Originally Posted by the truth (Post 7702567)
you've said nothing to help them....as a mother id have thought youd be more passionate about fighting male suicide male mortality rates, men losing their children etc doesn't this concern you? I don't hate women despite your pernicious comments.. I do hate the way some behave , how little support they give men , how little they speak up for mens rights too , how unaccountable many are and how there are so many double standards


But you do generalise a lot about women in a very negative way which is the reason I think you hate women. You say I'm not concerned about family law concerning men yet if you scroll back through this thread you'll see you're forgetting that I agreed with you about that. My issue with how you approach the subject is that you seem to be blaming women solely for both this and male suicide rates when surely it's everyone's problem where this is concerned? Especially the countries governments and law makers

the truth 15-04-2015 10:01 PM

Quote:

Originally Posted by Niamh. (Post 7702617)
But you do generalise a lot about women in a very negative way which is the reason I think you hate women. You say I'm not concerned about family law concerning men yet if you scroll back through this thread you'll see you're forgetting that I agreed with you about that. My issue with how you approach the subject is that you seem to be blaming women solely for both this and male suicide rates when surely it's everyone's problem where this is concerned? Especially the countries governments and law makers

im talking about this country, though America and western sociesties seem to all have similar problems.......men have almost no male school teachers in junior school and none in infants....with no fathers millions have no male role model at all......women are frankly brainwashing kids into this mass feminist doctrine of male hate. its not only factually inaccurate, revisionist biased retelling of history. but its divisive and riddle with hate and lies. do I generalise , well yes, because ive barely met a woman alive who doesn't agree with the feminist movement and no women in power are doing a damn thing for men, especially suicidal men. as ive stated many times, men are not allowed to speak out or they will be wrongly labelled sexist mysoginist pigs..at which point they lose their jobs careers incomes homes and their kids and their families....im afraid this is the fate that awaits more and more men. men aren't allowed to do anything about it and women cant be bothered to do anything about it, so itll get worse and worse

Niamh. 15-04-2015 10:13 PM

There you go again blaming everything on women. As a woman myself I find it hard to have a reasonable discussion with you about this subject because all you do is insult women instead of focusing on the issue your discussing itself, I find it offensive to be lumped into the box you've put all women in

the truth 15-04-2015 10:27 PM

Quote:

Originally Posted by Niamh. (Post 7702669)
There you go again blaming everything on women. As a woman myself I find it hard to have a reasonable discussion with you about this subject because all you do is insult women instead of focusing on the issue your discussing itself, I find it offensive to be lumped into the box you've put all women in

I find it offensive that women have done nothing for men on these issues. ive been sworn at on this thread and called a mysoginstic pig etc im the one who should feel insulted. I am also insulted by your rather fickle attitude to the matter with your lols and inappropriate smileys......I suggest IF you actually cared about it, write to your mps oh and speak to your sons about the issue too

Ammi 16-04-2015 04:07 AM

..you're right, truth..this is a serious issue and something that should be addressed but you're somehow laying blame or cause to be with females..?..and the statistics don't say that..

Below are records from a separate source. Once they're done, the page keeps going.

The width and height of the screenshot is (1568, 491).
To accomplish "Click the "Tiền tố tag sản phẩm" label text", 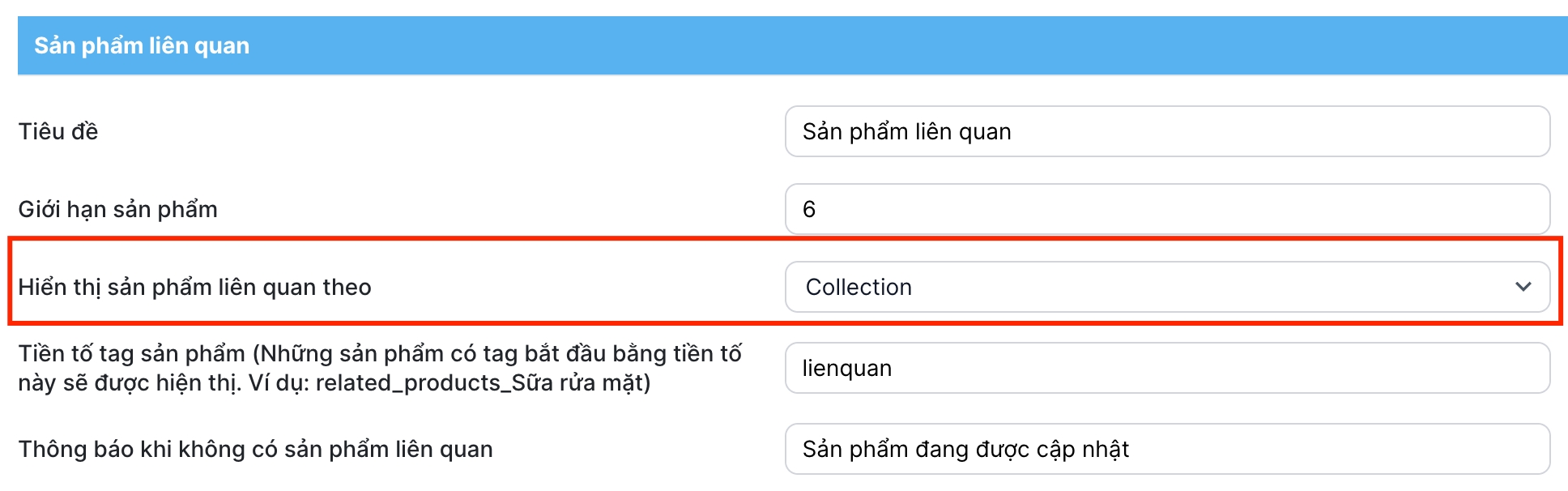I will pos(131,354).
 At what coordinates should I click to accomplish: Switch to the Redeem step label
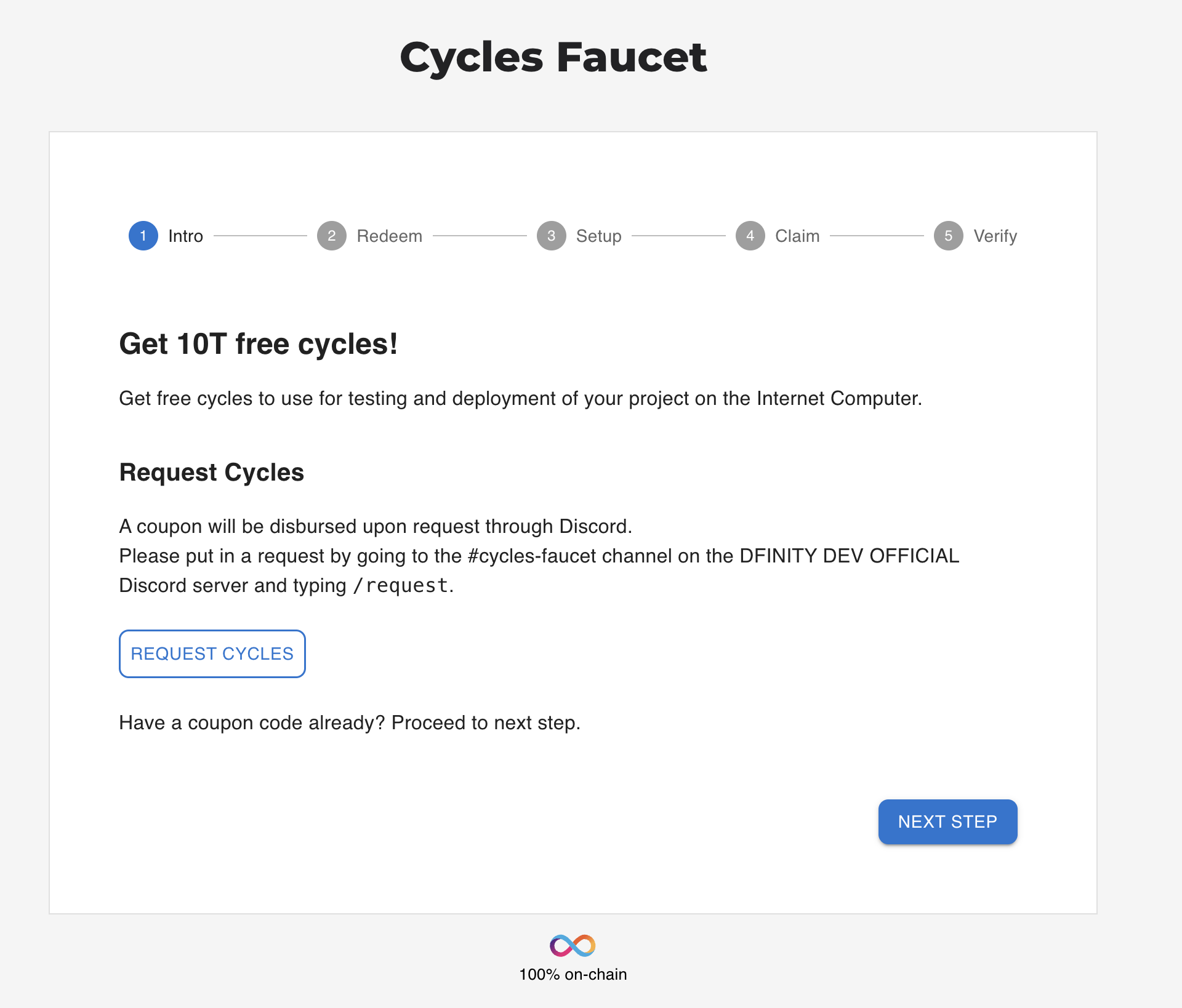click(x=390, y=236)
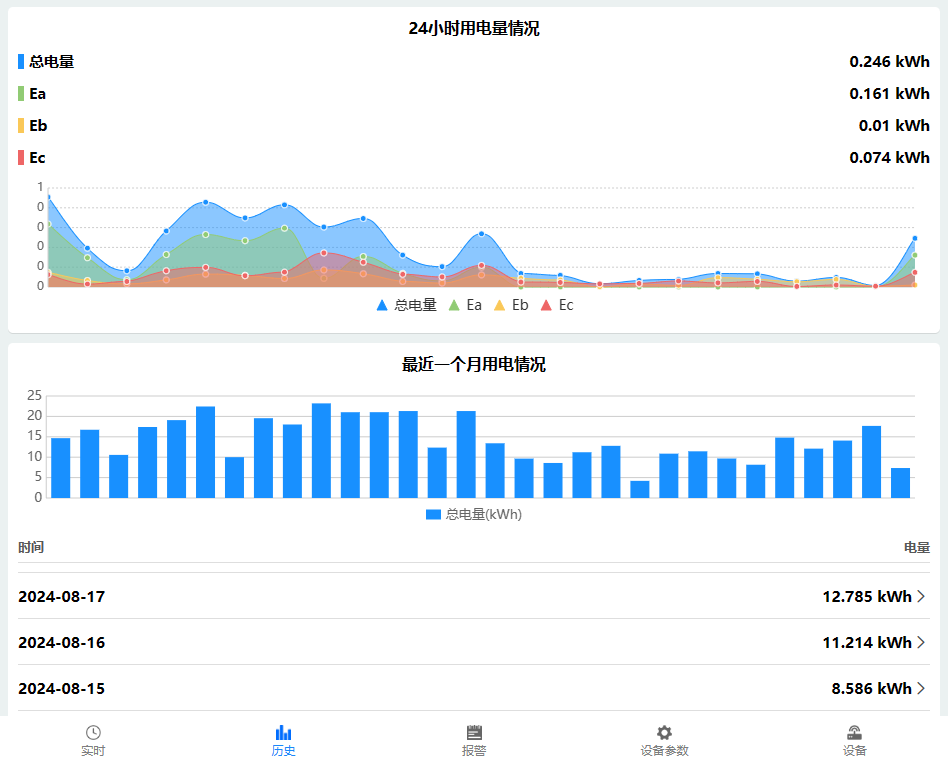Open the 2024-08-17 date entry
Image resolution: width=948 pixels, height=765 pixels.
62,597
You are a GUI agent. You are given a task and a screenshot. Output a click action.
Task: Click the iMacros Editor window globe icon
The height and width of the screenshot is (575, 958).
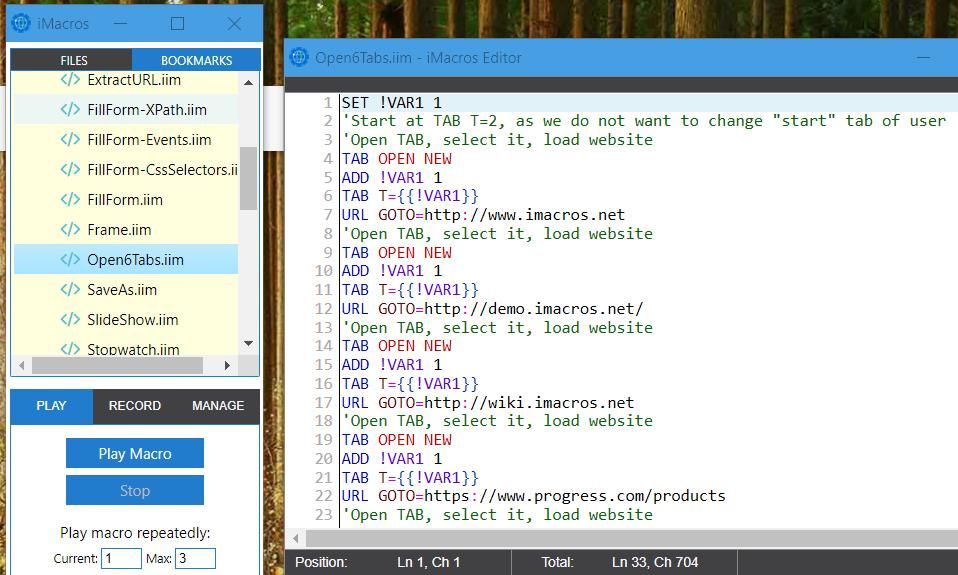coord(299,57)
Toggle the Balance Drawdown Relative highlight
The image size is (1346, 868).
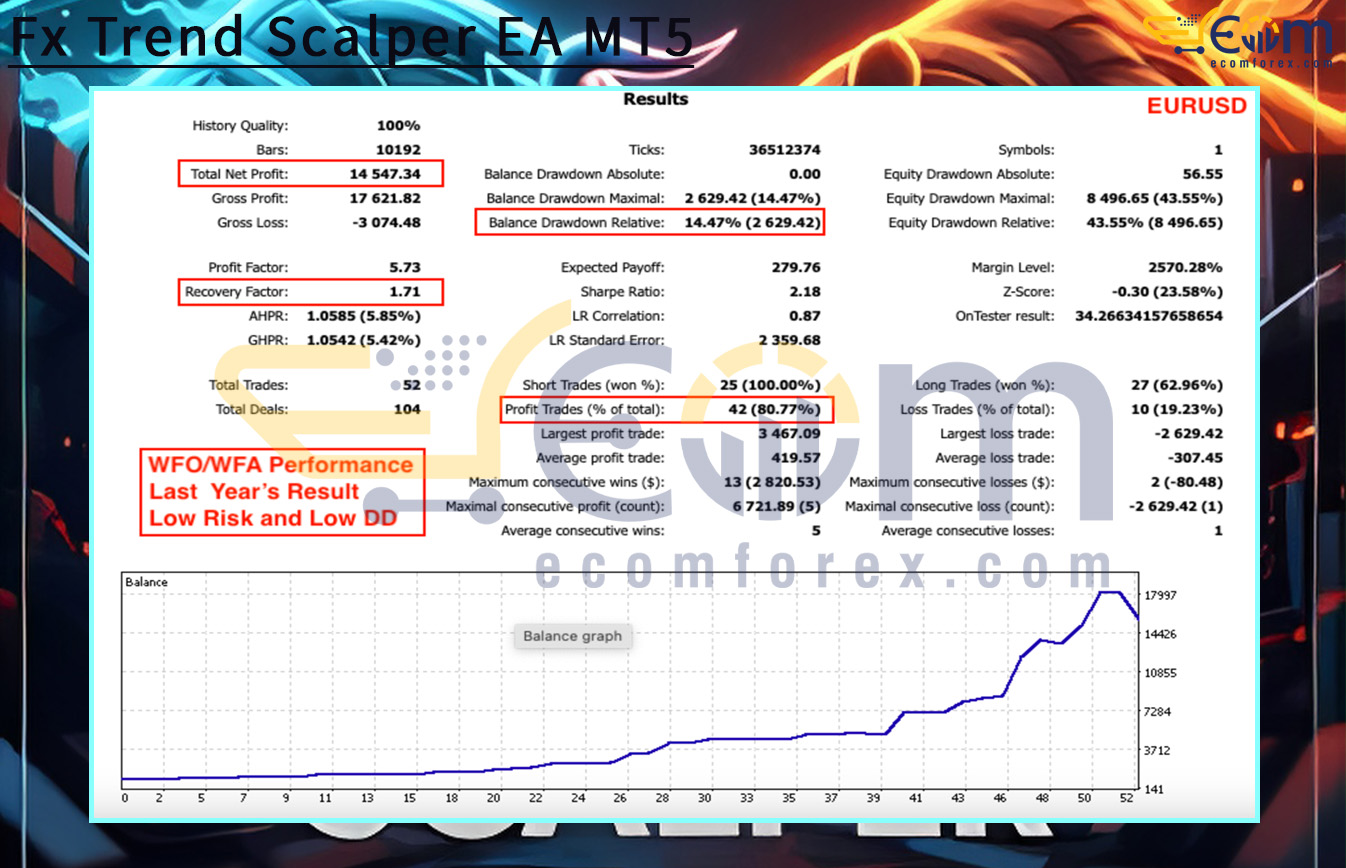651,223
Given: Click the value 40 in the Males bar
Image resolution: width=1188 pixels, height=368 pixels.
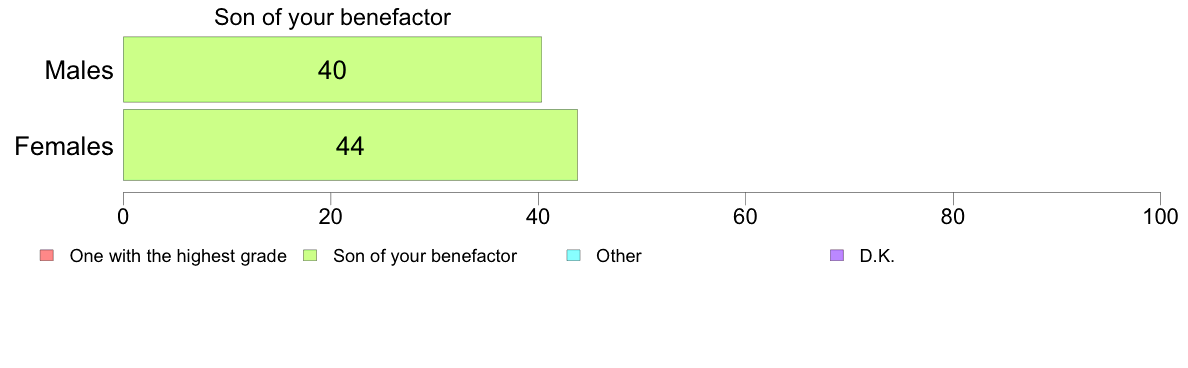Looking at the screenshot, I should (332, 70).
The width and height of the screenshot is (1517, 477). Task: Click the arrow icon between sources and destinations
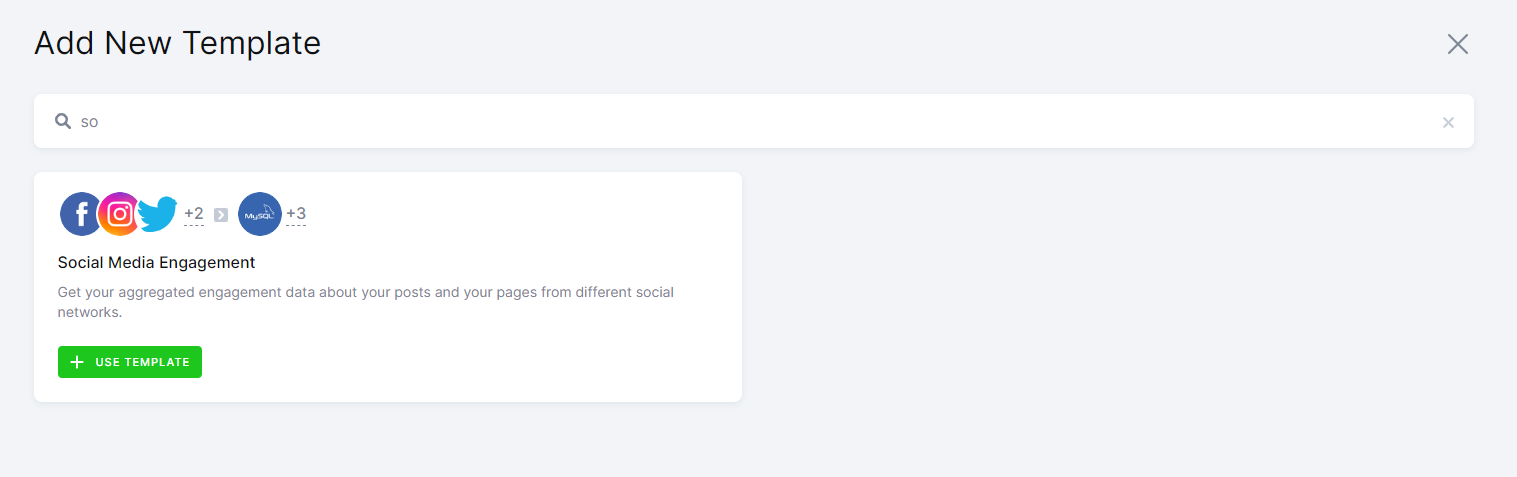click(x=221, y=214)
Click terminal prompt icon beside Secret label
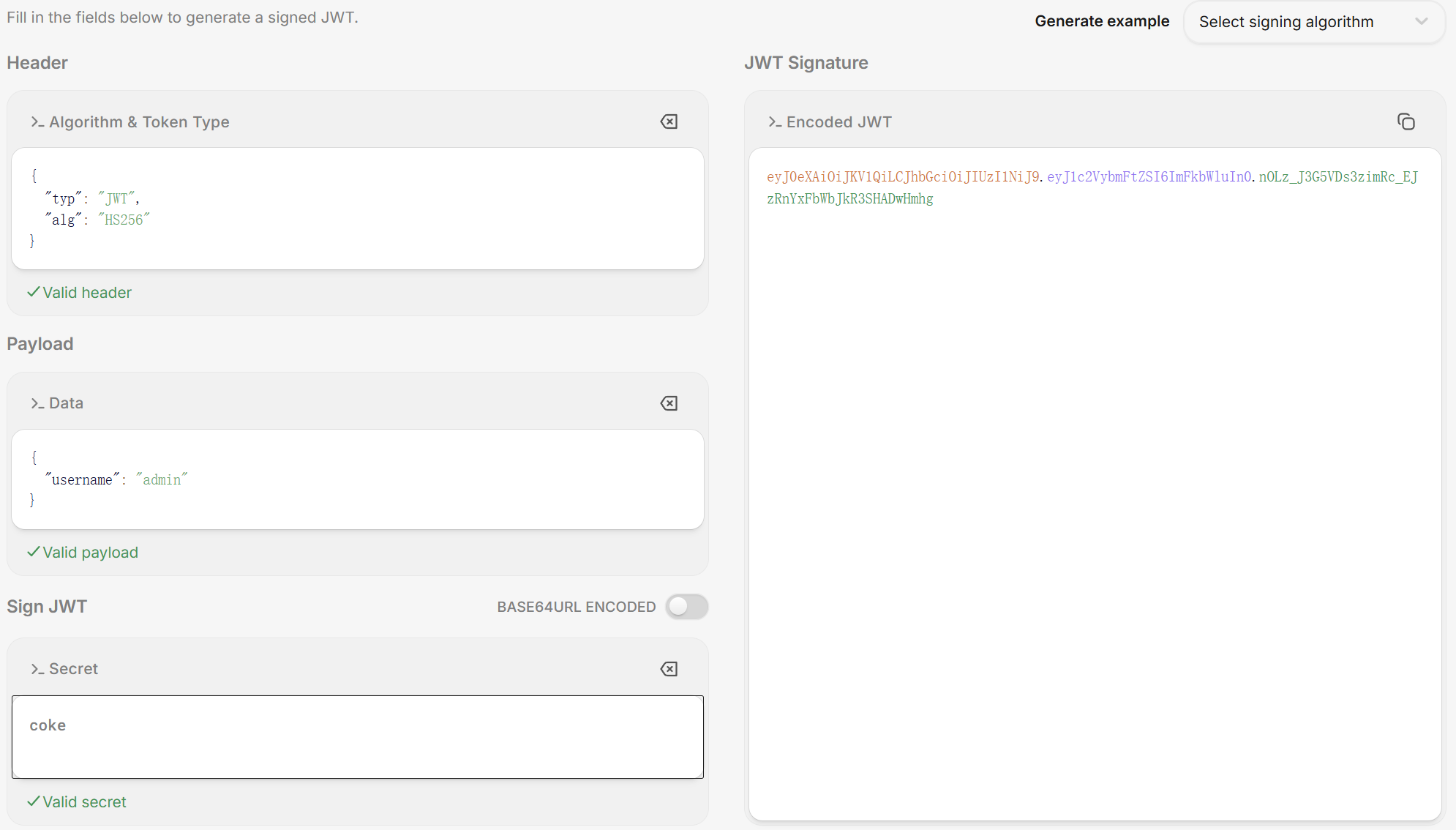1456x830 pixels. [37, 669]
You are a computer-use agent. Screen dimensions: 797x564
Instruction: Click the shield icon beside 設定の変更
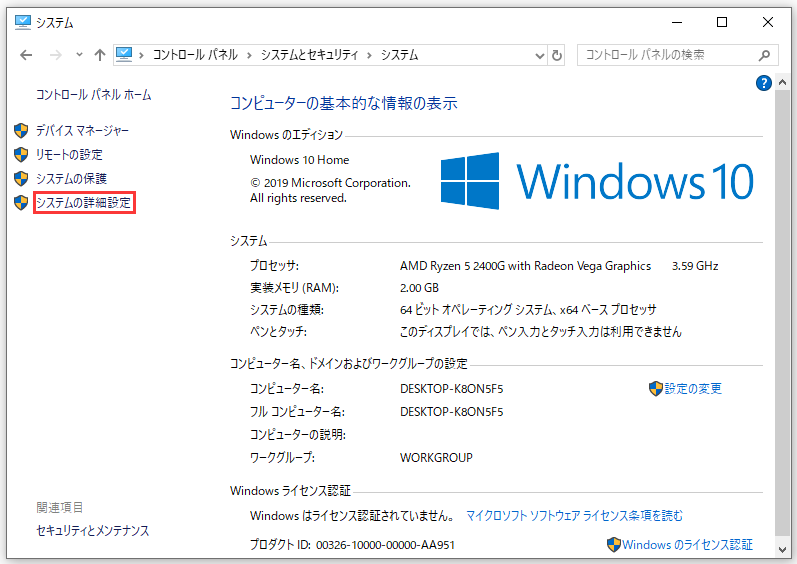(656, 388)
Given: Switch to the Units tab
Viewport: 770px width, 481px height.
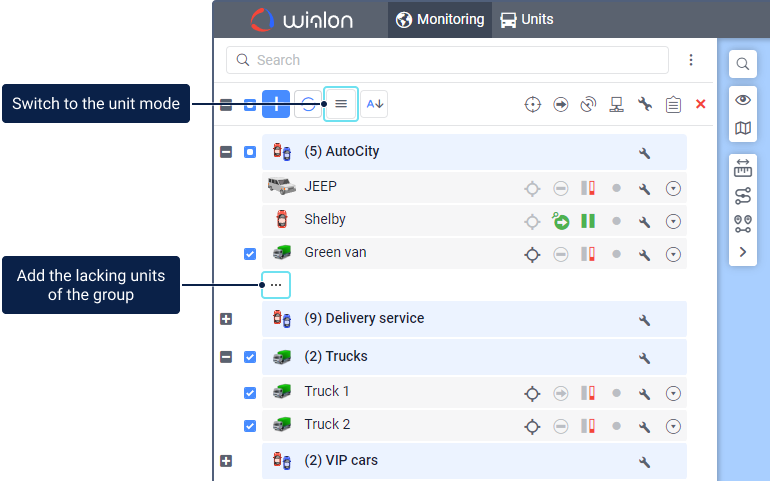Looking at the screenshot, I should click(x=527, y=19).
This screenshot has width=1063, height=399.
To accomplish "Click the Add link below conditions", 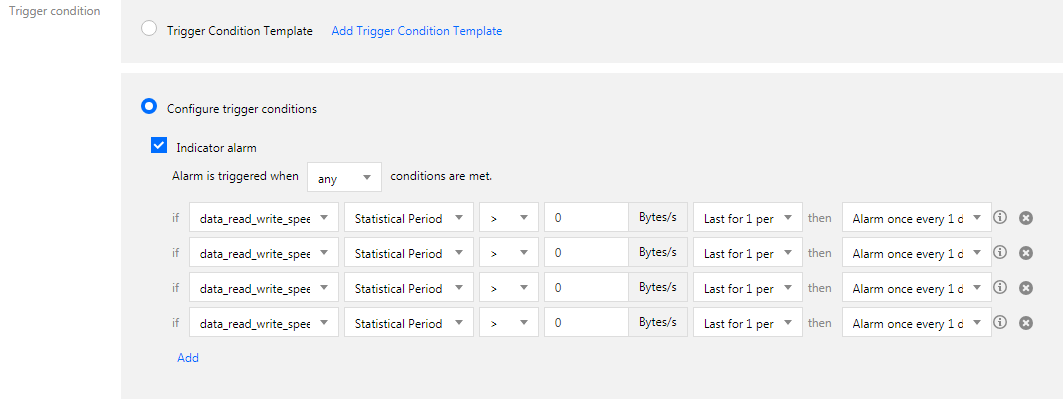I will pyautogui.click(x=188, y=358).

Prof Louis Appleby, the chair of the National Suicide Prevention Advisory Group in England, said: “Men are more at risk of suicide because they are more likely to drink heavily, use self-harm methods that are more often fatal and are reluctant to seek help.

“Fifteen years ago the rates among men under 35 were brought down sharply by tackling these problems and we need to use this success to address the problems of the new highest risk group, middle-aged men.


...I do agree that with divorce/separation issues, fathers can often get a fairly rough deal but fathers can also leave their children so it's not a general thing..as can mothers leave their children as well..I had a friend/a female who committed suicide not that long ago and it made me aware of how little help and support there is in this country for mental health issues..I think that's something that has just got progressively worse and is in itself at crisis point or becoming so...I think that's where the focus should be with this and speaking to MPs etc about it and trying to raise awareness that this just can't go on...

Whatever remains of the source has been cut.